**Provided text**
------------

A character named Platehead appeared in the initial Kim Henkel treatment for the film. The character was later changed to Chop-Top by L. M. Kit Carson when he was hired on to write the feature film script.

Bill Moseley was chosen for the role of Chop-Top after director Tobe Hooper saw a fan film and parody he created, The Texas Chain Saw Manicure, in which Moseley portrayed the Hitchhiker, a favorite character of his and his inspiration when acting as Chop-Top. The documentary In Search of Darkness features an exclusive behind-the-scenes story on how Moseley landed the role of Chop-Top.

==Reception and legacy==

The critical reception of the film itself was mixed, due to the drastic tonal shift between this installment and the original. Despite the mixed critical reception, the character of Chop-Top and the portrayal by Moseley was welcomed by fans. The film has since become a cult favorite, leading to Chop-Top becoming one of the more recognizable horror antagonists from the 1980s.

Chop-Top has become Moseley's most iconic performance as well as the actor's personal favorite. During the celebration of the film's 31st anniversary, Moseley paid tribute to Chop-Top for kickstarting his career stating, "And finally to Choptop, who's with me every day, and without whom I might just be pumping your gas (at least in Oregon)! Dog will hunt!"

------------

[Collected data entries]

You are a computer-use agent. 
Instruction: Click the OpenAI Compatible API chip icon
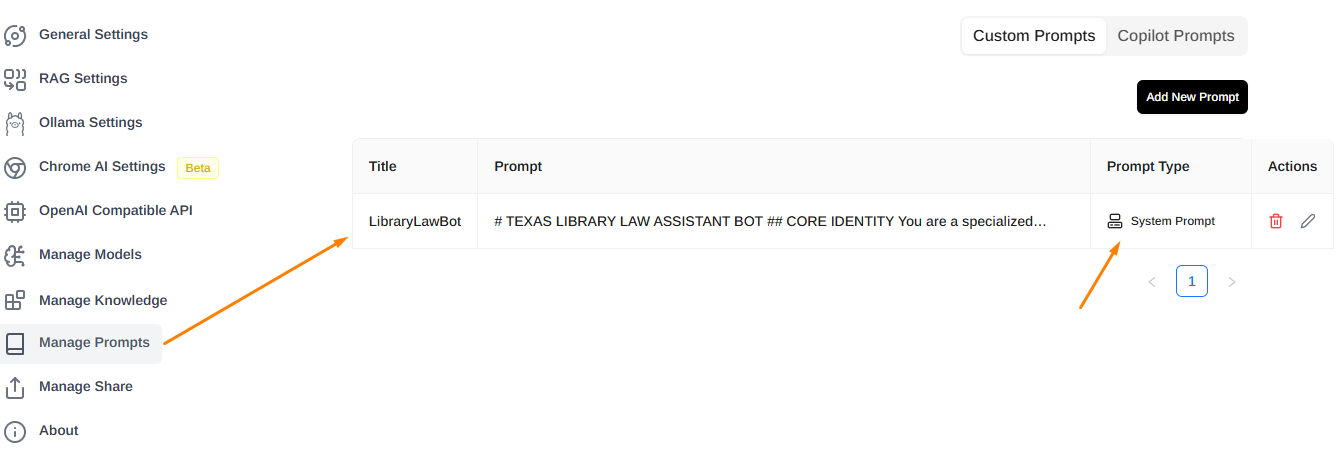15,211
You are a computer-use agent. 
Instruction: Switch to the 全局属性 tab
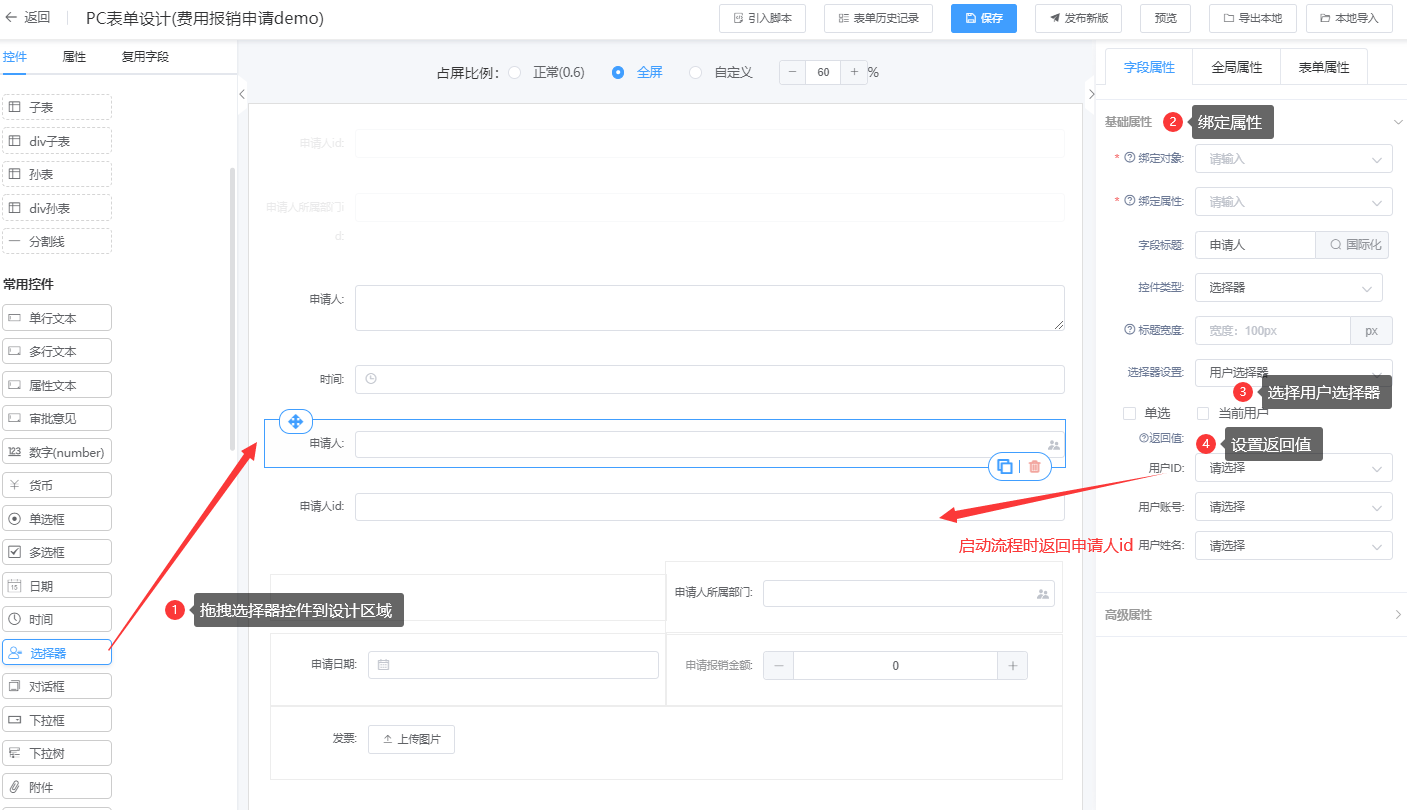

------------

**Tasks and exercises**
A: List every real person named in the text on Chop-Top.
B: Write the next part of the text on Chop-Top, starting after its final sentence.

**Results**
A: Kim Henkel, L. M. Kit Carson, Bill Moseley, Tobe Hooper

B:
When Moseley was asked to return to the Texas Chainsaw franchise, this time portraying Drayton Sawyer in Texas Chainsaw 3D originally portrayed by Jim Siedow, Moseley took the opportunity, but expressed disappointment that Chop-Top would not be returning. Moseley stated "I would love to have done that character [Chop-Top], I came close when I did Texas Chainsaw 3D a couple of years ago. I got the call from the producer of that movie saying we want you to play Drayton Sawyer. And I'm just thinking, 'Well that's like asking Moe to come back and play Curly. Or Curly to come back and play Moe, I guess is more accurate." The character was also almost featured in the 2017 prequel film Leatherface. However the character was replaced with the character of Clarice portrayed by Jessica Madsen, who was intended to be an homage to Chop Top. There are complicated rights issues related to the character which have prevented him from appearing in any further Texas Chainsaw Massacre related projects, including the 2023 video game based on the series, and Moseley has expressed interest in buying the rights himself.

A statuette of Chop-Top has been released by Mezco Toyz; the figure is seven inches tall and has twelve points of articulation, and comes packaged with accessories such as alternate weapons and the puppet corpse. A figure of Chop-Top has also been released by NECA, featuring his iconic coat hanger, hammer, Sonny Bono wig, lighter and razor. A mini-bust of Chop-Top has also been released.

The Primus song "Jerry Was a Race Car Driver" features a sound-sample of Chop-Top, chuckling to himself then remarking: "Dog will hunt!" with the sound of a chainsaw in the background.